Hej, tez jestem ciekawa Waszych opinii. Do zainstalowania alarmu przekonal mnie slusarz, podczas wymiany zamkow do drzwi wejsciowych. Mieszkam aktualnie w Niemczech i jest to normalne ze kazdy dom ma zamontowany system alarmowy. Ja jednak do tej pory nie jestem pewna, czy nie wydalam po prostu niepotrzebnie kasy. 
Co prawda nie zaszkodzi miec cos takiego w domu (poki co nei mialam zadnych problemow z falszywymi alarmami), ale czy uchroni przed kradzieza...?

----------


## pawelwolanczuk

System alarmowy to na prawdę poważna sprawa. Jak nie ma być fałszywych alarmów to musi być dobrze zaprojektowany i przy użyciu odpowiedniego sprzętu. Jeżeli chcesz tanio i w miarę dobrze to możesz pójść w rozwiązania postawione na Satelu. Jeżeli chcesz nie mieć fałszywych alarmów to musisz trochę więcej zapłacić za sprzęt. Polecam Texecoma, Boscha, Optexa...

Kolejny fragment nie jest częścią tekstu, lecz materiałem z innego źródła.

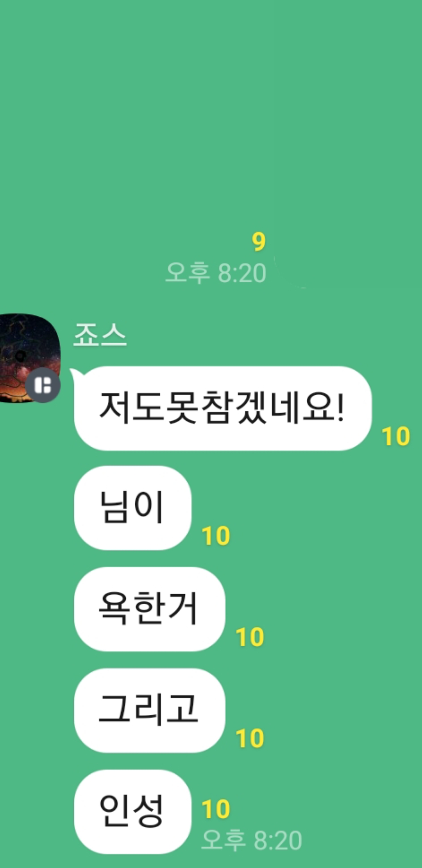Image resolution: width=422 pixels, height=868 pixels.
Task: Tap the 오후 8:20 timestamp below the 9
Action: pyautogui.click(x=216, y=273)
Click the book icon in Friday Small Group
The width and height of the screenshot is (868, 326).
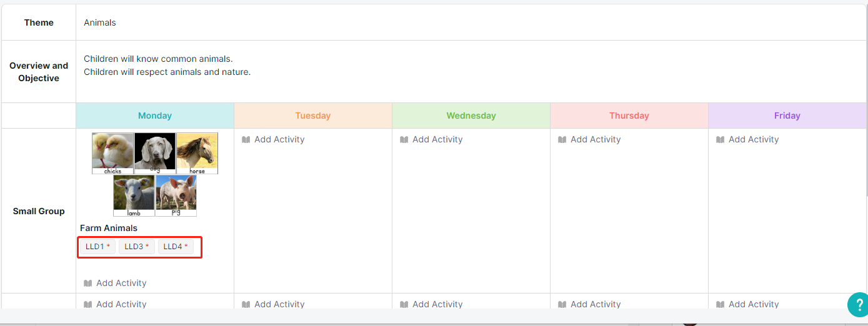[721, 139]
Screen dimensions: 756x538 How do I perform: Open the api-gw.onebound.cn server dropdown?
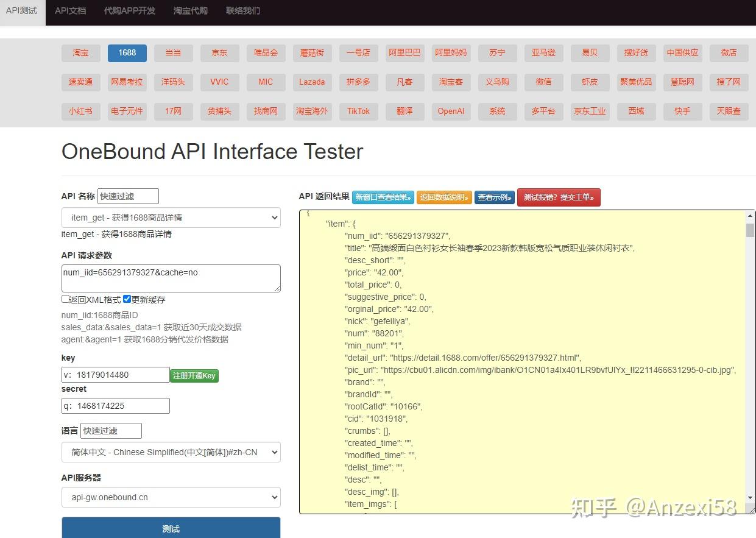point(171,497)
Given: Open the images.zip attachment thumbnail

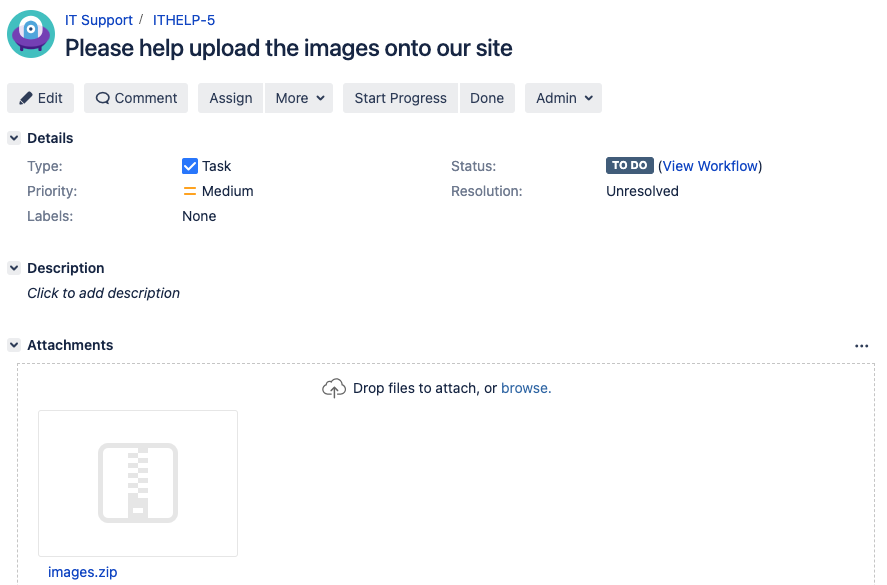Looking at the screenshot, I should 138,483.
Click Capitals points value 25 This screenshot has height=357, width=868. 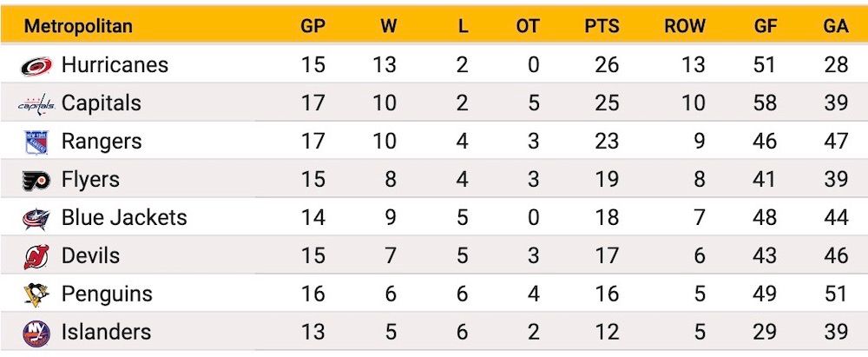607,103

Co do firm zakładających alarmy to chyba lepiej skontaktować się z firmą dystrybutorską. Skoro handlują tym towarem już jakiś czas, to na pewno mają jakiś godnych polecenia instalatorów w każdym rejonie Polski. Jeżeli szukasz dobrego punktu zaczepienia to także możesz zwrócić się ku jakimś konfiguratorom online. W takim konfiguratorze sprawdzisz na co powinno zwrócić się uwagę i sam rozszerzysz swoje poglądy.

----------


## cactus

Dużo taniej i bezpieczniej dla twojego porfela będzie ubezpieczyć ten domek. Koszt kilka setek rocznie i w razie włamu którego i tak nie powstrzyma żaden alarm masz pewny zwrot zniszczeń i skradzionych wartości. A gotówki chyba nikt nie trzyma w domu?! Alarm na pewno nie powstrzyma zawodowca.

----------


## forscher

czy ktos z Was  ma połaczonego Satela z Fibaro ?

----------


## pawelwolanczuk

> Dużo taniej i bezpieczniej dla twojego porfela będzie ubezpieczyć ten domek. Koszt kilka setek rocznie i w razie włamu którego i tak nie powstrzyma żaden alarm masz pewny zwrot zniszczeń i skradzionych wartości. A gotówki chyba nikt nie trzyma w domu?! Alarm na pewno nie powstrzyma zawodowca.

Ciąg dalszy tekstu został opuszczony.